O contato com a natureza na Educação Infantil

Assim como foi feito nesse projeto, Silvana Augusto recomenda que a escola deve criar boas condições para que as crianças tenham contato direto com a natureza, para observar in loco seus fenômenos, a passagem do tempo e seus efeitos. “Muitas escolas estão em centros urbanos e têm pouco contato com esse tipo de espaço. Nesse caso, é preciso que as atividades de observação sejam promovidas com o esforço da escola de fazer excursões”, sugere a especialista. “E, por mais restrito que seja o espaço, sempre haverá um cantinho em que se possa fazer uma ocupação verde (jardim suspenso ou horta vertical) para que as crianças observem ali a natureza.”

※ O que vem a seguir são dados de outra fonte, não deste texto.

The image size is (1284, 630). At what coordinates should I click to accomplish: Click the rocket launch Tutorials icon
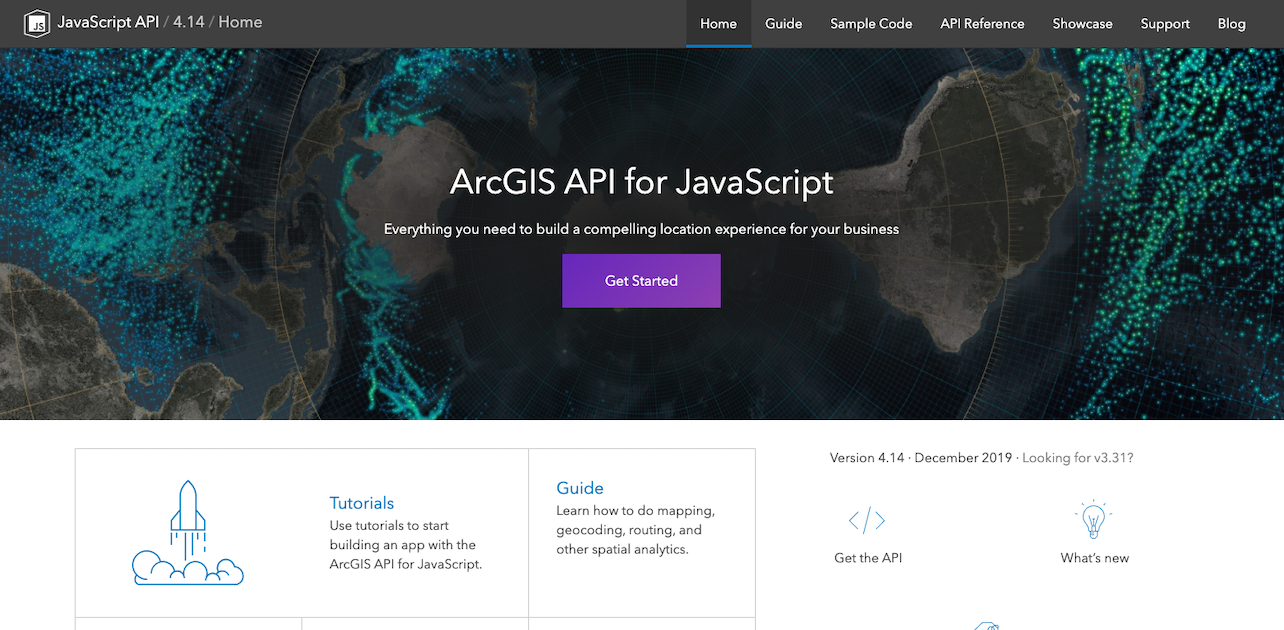coord(188,532)
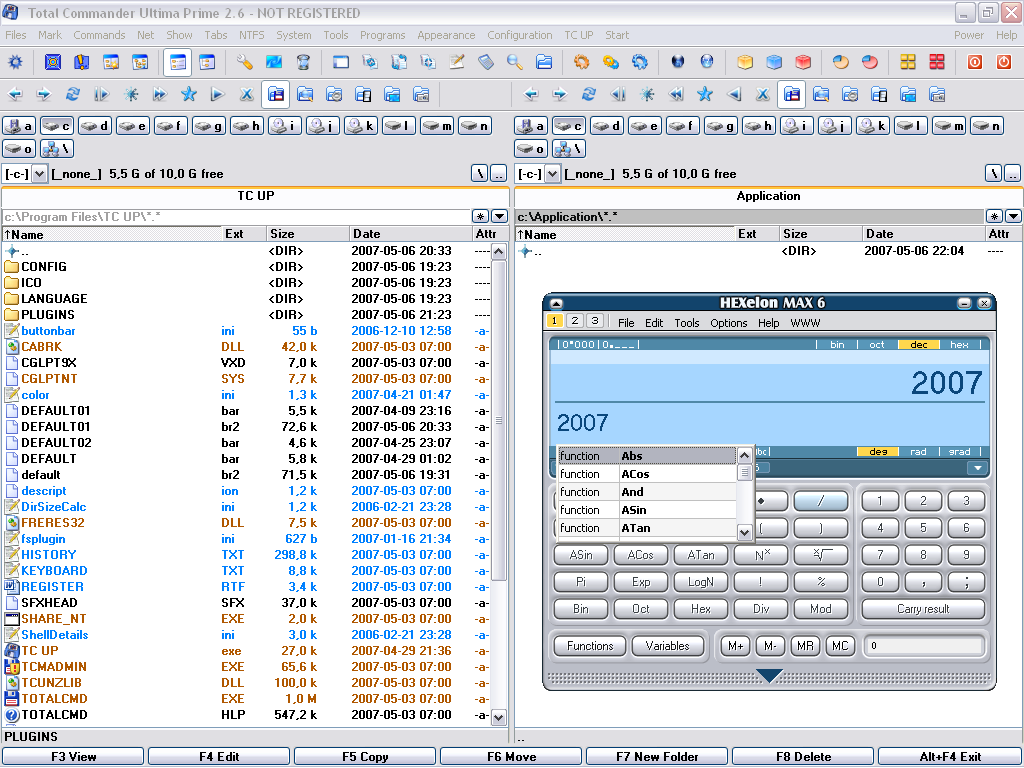The width and height of the screenshot is (1024, 768).
Task: Open the left panel drive dropdown
Action: click(40, 174)
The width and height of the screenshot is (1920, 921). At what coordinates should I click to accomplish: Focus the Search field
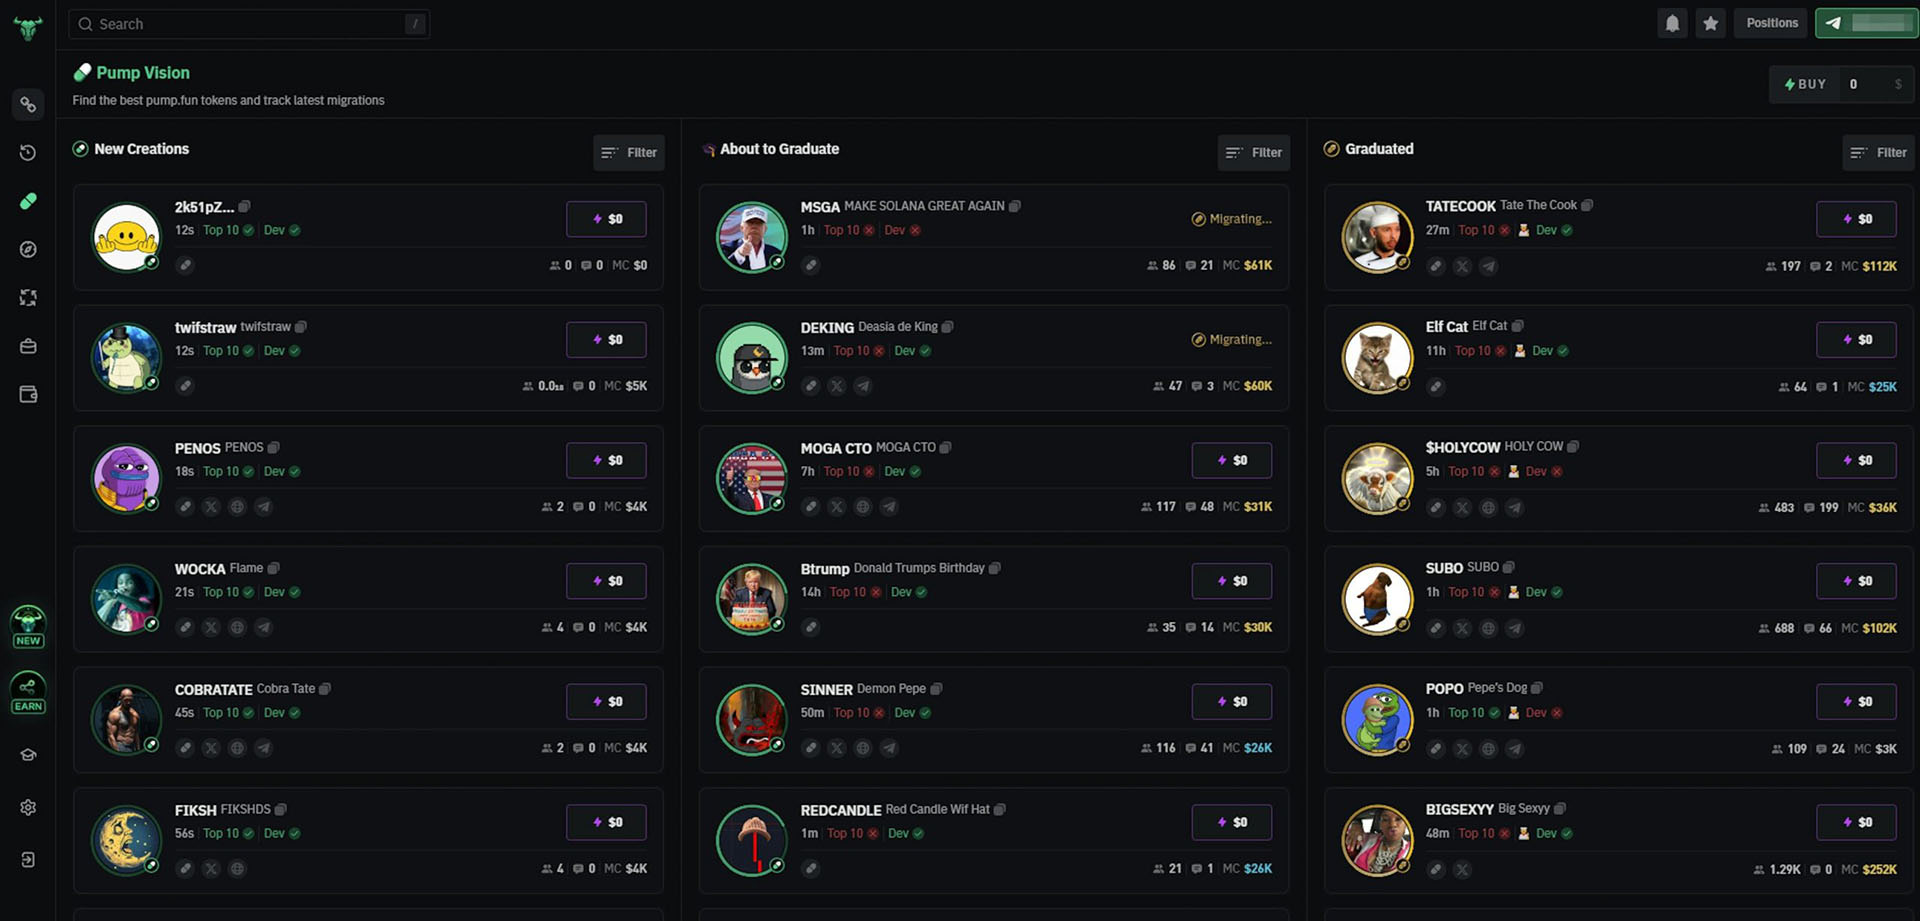[249, 24]
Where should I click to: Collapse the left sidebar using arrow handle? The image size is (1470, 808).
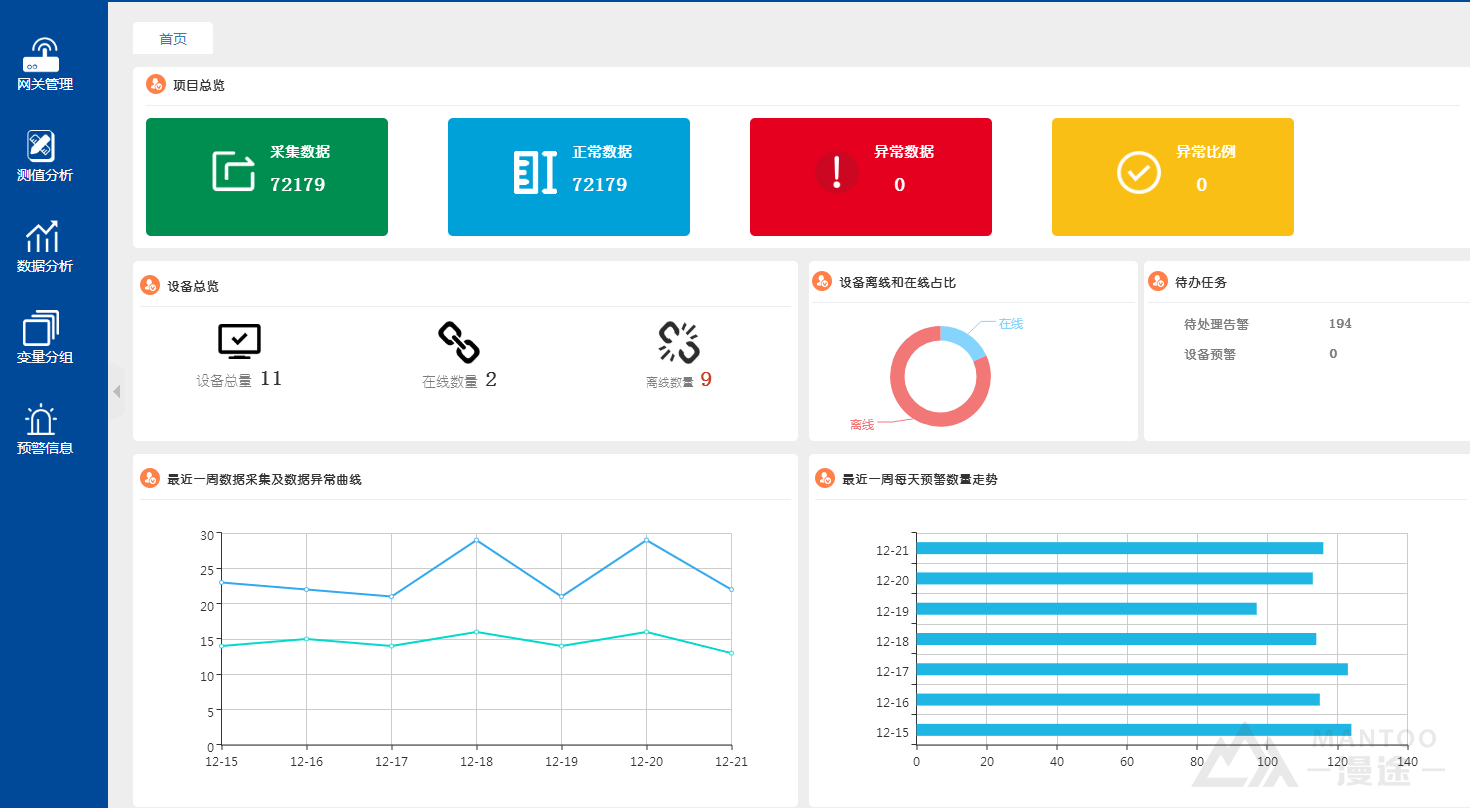[116, 391]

Ao longo de todas as fases do projeto, os pequenos conversaram muito sobre o que estavam observando e aprendendo, além de fazer registros em fotos, vídeos e desenhos. Segundo Maria Paula Zurawski, formadora do Coletivo Curió e selecionadora do Prêmio Educador Nota 10, Chalimar valorizou bastante as hipóteses e as descobertas das crianças, criou com elas formas de mensurar e registrar o tamanho das minhocas, usando instrumentos como o barbante para medir, comparar e registrar. “Os desenhos das crianças também são usados como registros. No caso dessa faixa etária, a documentação em fotos e vídeos é fonte rica de evidências, mostrando o envolvimento das crianças e compondo portfólios significativos. Através de vídeos, também é notável como as crianças comunicaram-se bem verbalmente”, elogia a selecionadora (não à toa, o projeto terminou como um dos 50 finalistas do Prêmio Educador Nota 10 - 2020). Esse cuidado evidencia a preocupação com competências, tais como Comunicação e Argumentação.

Com o tempo, as crianças sentiram vontade de pesquisar sobre outros animais, indicando que o projeto com as minhocas precisava ser finalizado. A solução para o que fazer com o minhocário surgiu de uma delas: dar a terra de presente para outra turma, que estava ativando a horta da escola, o que colocou em jogo a competência Empatia e cooperação. “Como desde 2016 já estávamos estudando sobre a Base, tínhamos a pesquisa sobre competências, direitos e campos de experiência na ponta da língua. Percebemos que o repertório das crianças aumentou muito, e com o passar do tempo elas continuaram curiosas e com vontade de aprender”, reflete a professora Chalimar.